Using MPI_Bcast for MPI communication

David picture David · Oct 23, 2011 · Viewed 64.8k times · Source

I'm trying to broadcast a message from the root node to all other nodes using MPI_Bcast. However, whenever I run this program it always hangs at the beginning. Does anybody know what's wrong with it?

#include <mpi.h>
#include <stdio.h>

int main(int argc, char** argv) {
        int rank;
        int buf;
        MPI_Status status;
        MPI_Init(&argc, &argv);
        MPI_Comm_rank(MPI_COMM_WORLD, &rank);

        if(rank == 0) {
                buf = 777;
                MPI_Bcast(&buf, 1, MPI_INT, 0, MPI_COMM_WORLD);
        }
        else {
                MPI_Recv(&buf, 1, MPI_INT, 0, 0, MPI_COMM_WORLD, &status);
                printf("rank %d receiving received %d\n", rank, buf);
        }

        MPI_Finalize();
        return 0;
}

Answer

Jonathan Dursi picture Jonathan Dursi · Oct 23, 2011

This is a common source of confusion for people new to MPI. You don't use MPI_Recv() to receive data sent by a broadcast; you use MPI_Bcast().
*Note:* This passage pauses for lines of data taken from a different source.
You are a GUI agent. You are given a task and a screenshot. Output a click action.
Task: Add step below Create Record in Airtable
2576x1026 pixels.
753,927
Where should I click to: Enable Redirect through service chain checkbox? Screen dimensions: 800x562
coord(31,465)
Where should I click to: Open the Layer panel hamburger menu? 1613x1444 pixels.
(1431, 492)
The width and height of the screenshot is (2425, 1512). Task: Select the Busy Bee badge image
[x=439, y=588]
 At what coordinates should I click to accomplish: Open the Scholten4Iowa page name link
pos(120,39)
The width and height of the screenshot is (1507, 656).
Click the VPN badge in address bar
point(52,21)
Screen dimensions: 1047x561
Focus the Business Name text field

Eg, what you want is this:

#include <mpi.h>
#include <stdio.h>

int main(int argc, char** argv) {
        int rank;
        int buf;
        const int root=0;

        MPI_Init(&argc, &argv);
        MPI_Comm_rank(MPI_COMM_WORLD, &rank);

        if(rank == root) {
           buf = 777;
        }

        printf("[%d]: Before Bcast, buf is %d\n", rank, buf);

        /* everyone calls bcast, data is taken from root and ends up in everyone's buf */
        MPI_Bcast(&buf, 1, MPI_INT, root, MPI_COMM_WORLD);

        printf("[%d]: After Bcast, buf is %d\n", rank, buf);

        MPI_Finalize();
        return 0;
}

For MPI collective communications, everyone has to particpate; everyone has to call the Bcast, or the Allreduce, or what have you. (That's why the Bcast routine has a parameter that specifies the "root", or who is doing the sending; if only the sender called bcast, you wouldn't need this.) Everyone calls the broadcast, including the receivers; the receviers don't just post a receive.

The reason for this is that the collective operations can involve everyone in the communication, so that you state what you want to happen (everyone gets one processes' data) rather than how it happens (eg, root processor loops over all other ranks and does a send), so that there is scope for optimizing the communication patterns (eg, a tree-based hierarchical communication that takes log(P) steps rather than P steps for P processes).